The MFG came out every week and presented a whole week’s worth of strips for each title…and soon was being printed in solid b&w on excellent paper stock, not the poor printing found in current newspapers of the time. In the MFG, artists finally got to see their work the way it should always have been displayed.) (But to prove you can’t please everybody, I knew someone at the time who was repulsed by them printing a whole week at a time and not having it on newsprint. And this guy was an artist, too.)
I also got the Guardian for a time, but it was mostly humor strips, so I preferred the Gazette. (However, the Guardian did have “Romeo Brown” for a time, which was the strip that Peter O’Donnell wrote and JIm Holdaway drew, before they moved on to originate “Modesty Blaise.”)

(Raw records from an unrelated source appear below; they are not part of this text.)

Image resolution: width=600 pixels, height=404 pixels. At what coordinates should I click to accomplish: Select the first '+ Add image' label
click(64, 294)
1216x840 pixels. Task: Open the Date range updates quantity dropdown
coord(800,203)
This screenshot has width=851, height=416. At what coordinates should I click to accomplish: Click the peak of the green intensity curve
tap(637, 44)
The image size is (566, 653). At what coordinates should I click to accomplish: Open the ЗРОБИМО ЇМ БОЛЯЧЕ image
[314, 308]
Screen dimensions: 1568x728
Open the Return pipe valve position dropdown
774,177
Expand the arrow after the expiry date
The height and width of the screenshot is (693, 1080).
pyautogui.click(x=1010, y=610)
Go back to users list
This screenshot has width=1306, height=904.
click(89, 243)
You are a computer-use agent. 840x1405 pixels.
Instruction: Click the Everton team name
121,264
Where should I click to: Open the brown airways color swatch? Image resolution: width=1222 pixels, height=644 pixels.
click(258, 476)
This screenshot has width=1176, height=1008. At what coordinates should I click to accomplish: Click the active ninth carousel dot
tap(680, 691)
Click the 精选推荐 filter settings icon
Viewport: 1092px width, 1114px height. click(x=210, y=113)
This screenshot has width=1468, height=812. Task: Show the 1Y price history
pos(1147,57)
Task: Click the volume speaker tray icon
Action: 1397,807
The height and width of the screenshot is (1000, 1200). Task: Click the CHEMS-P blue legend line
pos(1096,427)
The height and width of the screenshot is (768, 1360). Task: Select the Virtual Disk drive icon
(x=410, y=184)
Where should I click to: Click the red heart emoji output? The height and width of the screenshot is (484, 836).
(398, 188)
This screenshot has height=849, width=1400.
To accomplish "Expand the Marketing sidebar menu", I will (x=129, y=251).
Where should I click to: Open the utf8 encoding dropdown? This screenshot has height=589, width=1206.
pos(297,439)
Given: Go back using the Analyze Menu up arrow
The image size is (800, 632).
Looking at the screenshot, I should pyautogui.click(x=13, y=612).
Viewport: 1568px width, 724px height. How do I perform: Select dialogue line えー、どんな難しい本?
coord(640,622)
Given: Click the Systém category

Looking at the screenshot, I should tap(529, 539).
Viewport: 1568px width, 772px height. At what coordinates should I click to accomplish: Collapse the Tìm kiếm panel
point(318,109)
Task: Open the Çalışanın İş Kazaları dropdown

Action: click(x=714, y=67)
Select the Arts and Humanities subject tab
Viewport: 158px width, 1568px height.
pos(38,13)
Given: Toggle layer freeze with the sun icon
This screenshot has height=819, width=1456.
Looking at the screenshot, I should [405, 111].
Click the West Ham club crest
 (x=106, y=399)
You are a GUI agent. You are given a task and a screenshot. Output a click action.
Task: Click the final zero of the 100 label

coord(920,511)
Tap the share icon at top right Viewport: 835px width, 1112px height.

I look forward to reading John Wells’ article in “Back Issue.” His work on the two 1960s volumes of “American Comic Book Chronicles” for TwoMorrows were exceptional!
June 28, 2022
That Modesty Blaise cover… Good lord, that’s gorgeous!
June 28, 2022
These look great! I may need to pickup this issue of “Backissue” to learn more. The earliest comics were newspaper reprints so I’m good with it. It’s in the comic’s DNA. I remember DC did a series of newspaper type runs. I enjoyed those.
June 29, 2022
Another copy of Back Issue I’ll have to pick up!
June 29, 2022
This could have been a salute to Jim Aparo with those awesome JA covers! As a LCS subscriber to Back Issue, I look forward to this issue!